Session Speaker

Nanobioconjugate Engineering to Treat HER2/Neu Expressing Breast Tumors
Julia Y. Ljubimova
USA

HER2/neu targeting therapy is important to treat breast cancer. However, patients develop resistance to Herceptin (anti-HER2 antibody) and eventually die.

The new nanoconjugates engineered for a combined therapy of HER2/neu positive tumors by inhibiting angiogenesis, apoptosis and activating of innate and adaptive anti-tumor immune response. Nanobiopolymers had biodegradable and non-toxic polymalic acid platform with covalently conjugated anti-transferrin receptor antibody for transcytosis; antisense oligonucleotides (AON) to inhibit angiogenesis or induce apoptosis, and potent immunostimulatory antibody-cytokine fusion protein anti-HER2/neu IgG3-(IL-2). The anti-angiogenic effect was achieved using AONs inhibiting vascular tumor protein laminin-411 and apoptosis was induced by blocking HER2 mRNA. Polymer-recombinant fusion antibody-conjugate-IL-2 activities and mechanism of cell-delivery were evaluated.

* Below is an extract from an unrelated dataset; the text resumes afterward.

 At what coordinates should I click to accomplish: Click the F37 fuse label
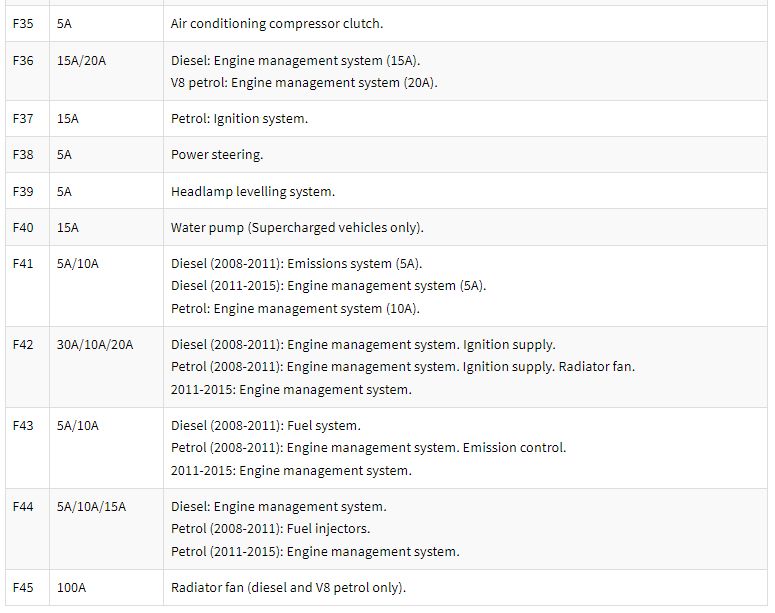23,118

In vivo anti-tumor activity was determined using syngeneic and xenogeneic nude mice with HER2 overexpressing mammary tumors. Intravenously administered Polycefin variant with AON to laminin-411 and anti-HER2/neu IgG3-(IL-2) caused significant 2-fold reduction of breast tumor size (p<0.05 vs. PBS) and 4-fold increase of animal survival (40% vs. 10%, p<0.05 vs. PBS control). Another Polycefin variant bearing anti-HER2 antibody and AON against HER2 caused 3.6-fold reduction in tumor size compared to Herceptin treatment (p<0.0001). A novel nanobiopolymer-based therapy may achieve significant clinical effect against HER2/neu overexpressing cancers.